A more positive attitude to the Jewish reality could not be imagined. It is especially important to understand what is meant by the existence of the Jewish people. It refers to "the existence today of the Jewish people", but in addition, the French document states:
"its condition, often so precarious during the course of its history, its hope, its tragic sufferings in the past and above all in modern times. and its partial ingathering in the land of the Bible...".
The text clarifies this a little further on when it says that the Christian should
"regard Judaism as a reality not only social and historical, but above all religious; not only as a relic of a venerable and closed past, but as a reality living on through time°.
A Parallel Destiny
Common Characteristics
What are the signs which show Christians this vitality of the Jewish people and the special marks of its existence?
The Bishops' document replies:
"The chief signs of the vitality of the Jewish people are the witness of their corporate fidelity to the one God, their zeal in studying Scripture to find, in the light of revelation, the meaning of human life, their quest for identity in the midst of other men. their constant efforts to come together as a reunited community."
I believe that a Jew would be able to recognize in these few signs the characteristics of his identity and of his history, the consciousness that is his of his special destiny. The text we are quoting sums them up, moreover, in order to call upon Christians to reflect upon the reality of Judaism at the very level of their own faith:
"These signs are for us Christians questions which touch the heart of our faith: what is the specific mission of the Jewish people in God's plan?"
Never has this question been asked solemnly in terms as clear and as directly linked to the very content of faith.
The mystery of Mary can help us discover the theological meaning of this destiny and election, pf this vocation and the promises linked to it. These latter can help us understand the expectancy and the fidelity that the mystery of Mary can fulfil.
In this connection I must admit that the mysteries of the Rosary." through their fundamental rhythm which goes from the annunciation to glory, from promise to completion, has helped me in my own understanding of the mystery of Israel. I have dreamt often of creating in Jerusalem a special way of reciting the rosary that could be called perhaps "The Rosary in Israel". This would be so. not only because it is possible to contemplate the different mysteries on the very places where they have been lived by Mary and Jesus, but because there is a very close parallel between Mary's destiny and the destiny of her people that makes it possible for us to see how one sheds light on the other.
For Mary as for Israel, everything begins by a free choice, an election, which comes for both from God's initiative. Mary and Israel depend on the gift of God who has chosen them. The gift of the Torah and the fulness of grace bestowed on Mary at her annunciation spring from the same love whose secret is in God.
One Same Availability
If we now consider Israel's attitude and that of Mary in what concerns God's initiative, we see how both have been called to the same willingness to listen to his voice and to carry out what he asks.

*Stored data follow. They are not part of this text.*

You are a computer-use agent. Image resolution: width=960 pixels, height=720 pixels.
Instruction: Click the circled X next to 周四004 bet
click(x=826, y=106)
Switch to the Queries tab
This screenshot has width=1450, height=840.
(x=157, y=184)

In reading Luke's gospel we feel that Mary is waiting. Her heart has been filled with hope. hers and her people's, the hope of all those who are "looking for the consolation of Israel" (Lk 2:25). This waiting is a concentrating because it leads to listening, to being available and open to him who is coming. Mary listened, recognizing him who spoke to her and understanding what he says. "He who is of God hears the words of God" (Jn 8:47). She replied and accepted his call: Ecce. Fiat. Hineni. Here I am. The word which she heard was an invitation which called for an answer. It came from God and returned to him. Luke tells us twice that "Mary kept all these things, pondering them in her heart" (Lk 2:20, 51). Waiting, listening, receiving, keeping the word, being faithful to it: these are the attitudes of our mother such as they are presented to us by Luke in his infancy narrative.

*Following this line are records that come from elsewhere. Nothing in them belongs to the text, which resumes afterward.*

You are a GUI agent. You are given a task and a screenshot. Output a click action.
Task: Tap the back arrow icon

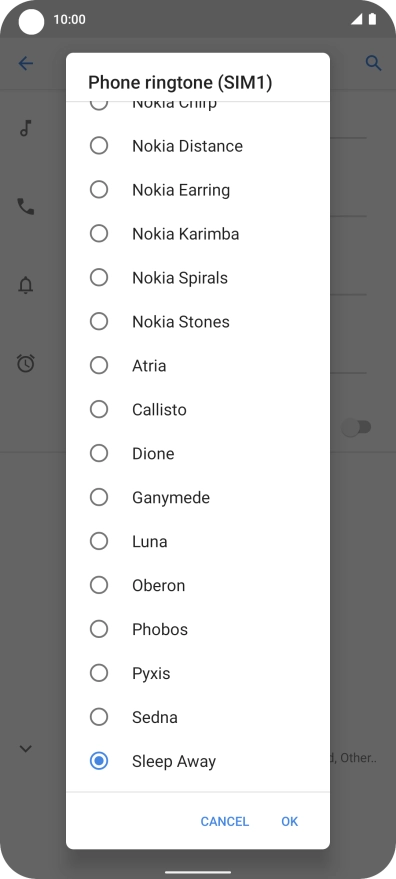tap(26, 63)
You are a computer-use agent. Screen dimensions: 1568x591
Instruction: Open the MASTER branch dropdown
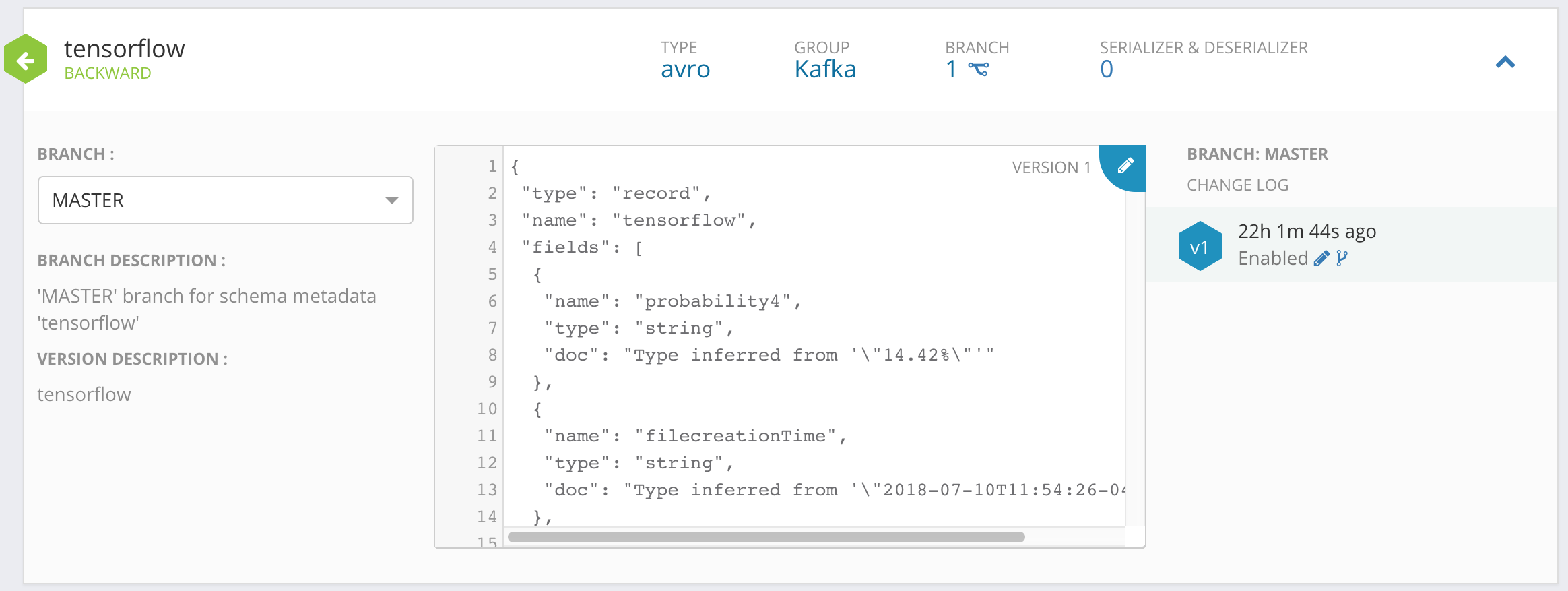(x=225, y=200)

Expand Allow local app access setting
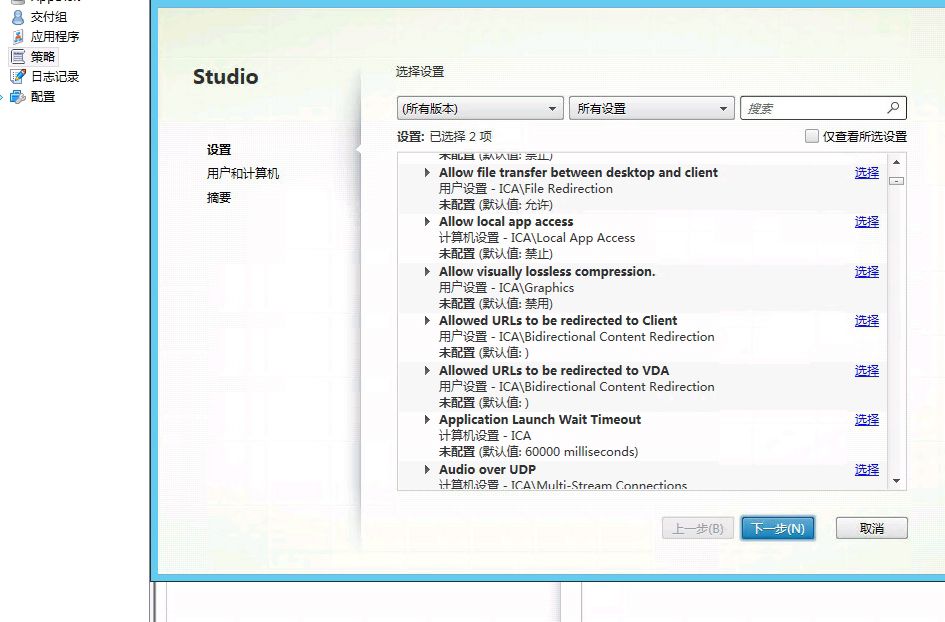[428, 222]
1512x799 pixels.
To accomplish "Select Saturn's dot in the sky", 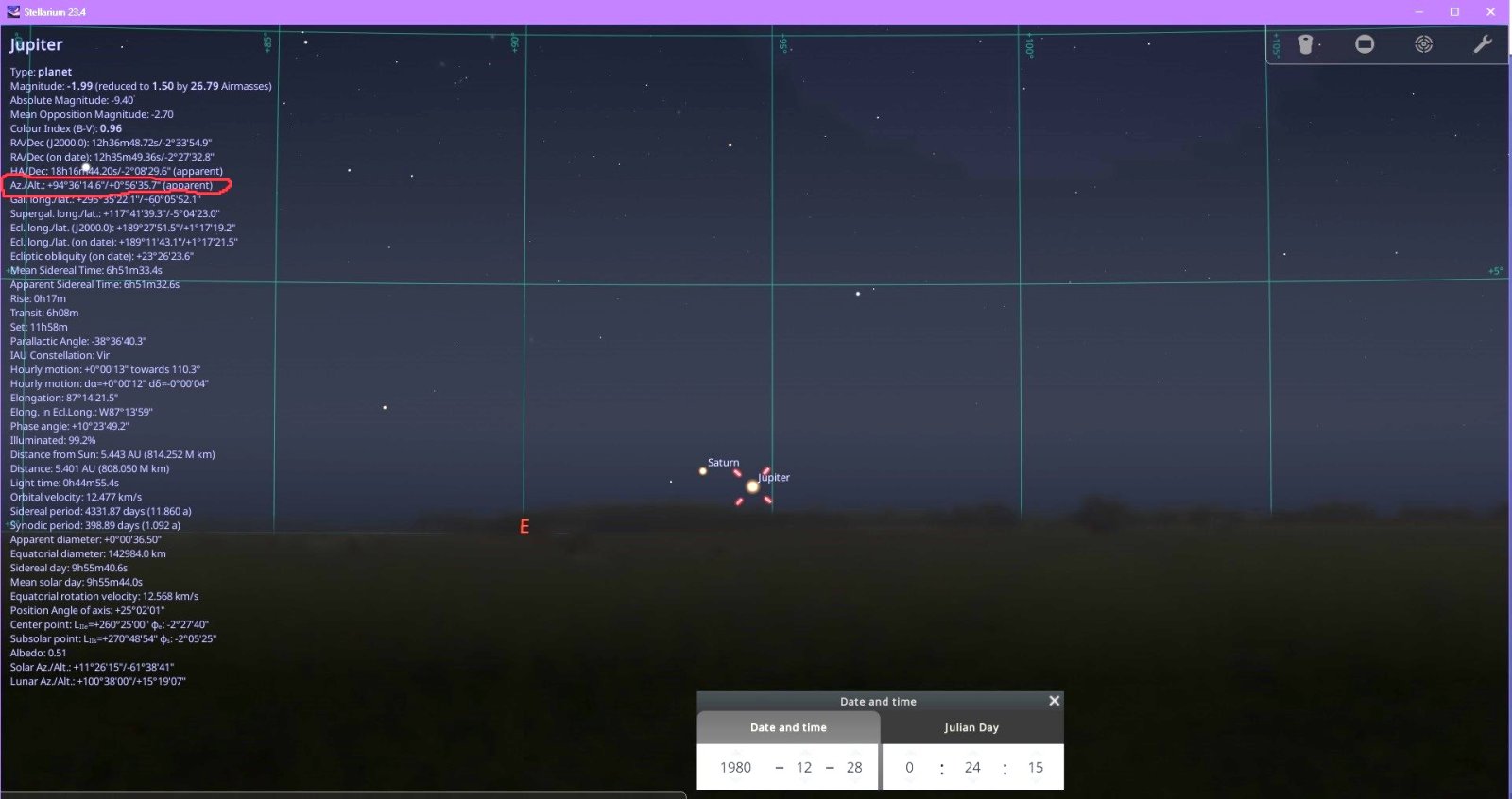I will [702, 470].
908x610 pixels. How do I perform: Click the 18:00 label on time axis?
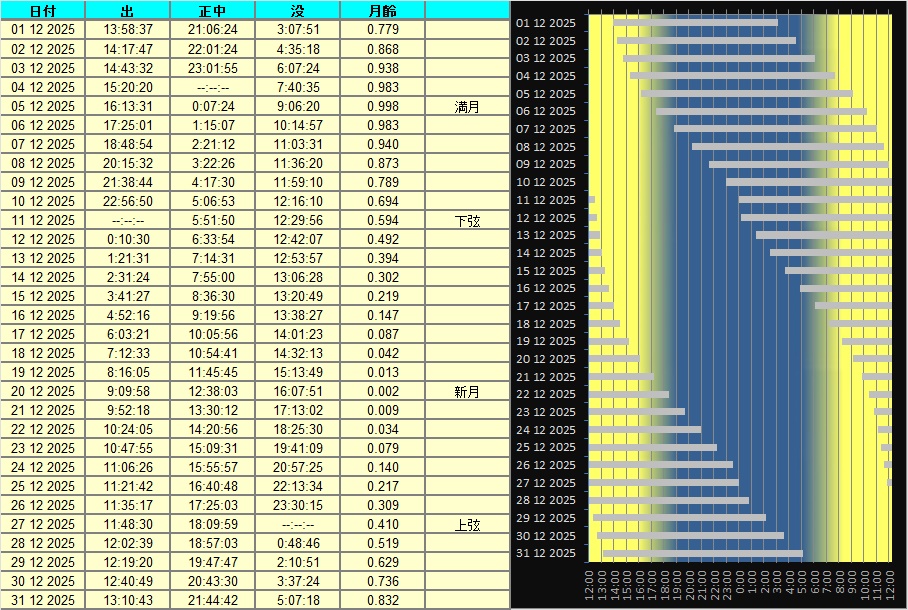pos(664,586)
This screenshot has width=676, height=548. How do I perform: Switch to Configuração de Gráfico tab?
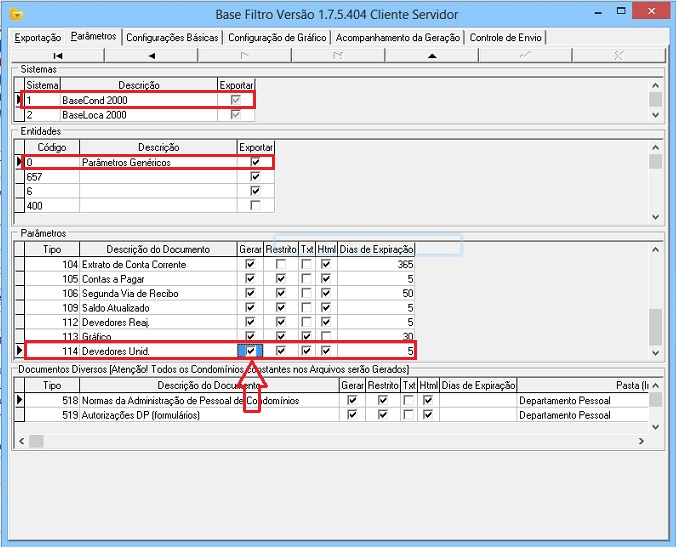pos(278,37)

The same sentiments and attitudes were those of Israel all through the ages, in the bible and in its history. Israel is waiting. It testifies to an expectation, that of the need which humankind has for God, that of the certainty of the coming of the Messiah.

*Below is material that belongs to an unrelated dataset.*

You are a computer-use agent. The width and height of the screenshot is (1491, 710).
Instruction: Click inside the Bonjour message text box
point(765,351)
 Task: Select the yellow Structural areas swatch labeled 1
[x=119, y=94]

This is why Israel has been called upon to listen. Shema Israel. "Hear, 0 Israel" (Deut 6:4). Like Abraham. the first one to be tailed, Israel answers: !linen/. Here am I (Gen 22:1), or, in response to the covenant on Mt. Sinai:
"Moses came and told the people all the words of the Lord and all the ordinances; and all the people answered with one voice, and said, 'all the words which the Lord has spoken we will do.'
Then he took the book of the covenant, and read it in the hearing of the people; and they said, 'All that the Lord has spoken we will do, and we will be obedient'" (Ex 24:3, 7).
All through history, Israel has answered by its teshuvah (return, turning towards) in fidelity to the word which is the Torah. God knows the secret of this answer and of its depth of meaning. Israel has replied to this word which it has heard by keeping it, by meditating on it, searching for its meaning, commenting on it night and day, in study and prayer.
Thus, in what we might call the joyful mysteries, there is the same election by God, the same annunciation by him for Israel and for Mary; both of these have responded by the same willing acceptance, the same fidelity, the same answer, based on the memory of the Word they have heard.
Where the glorious mysteries are concerned, we know through revelation and through the Church's long meditation how Mary kept the word within her, how she developed it all through her long life of fidelity, from the annunciation to the assumption, from her first call to her entering into the kingdom.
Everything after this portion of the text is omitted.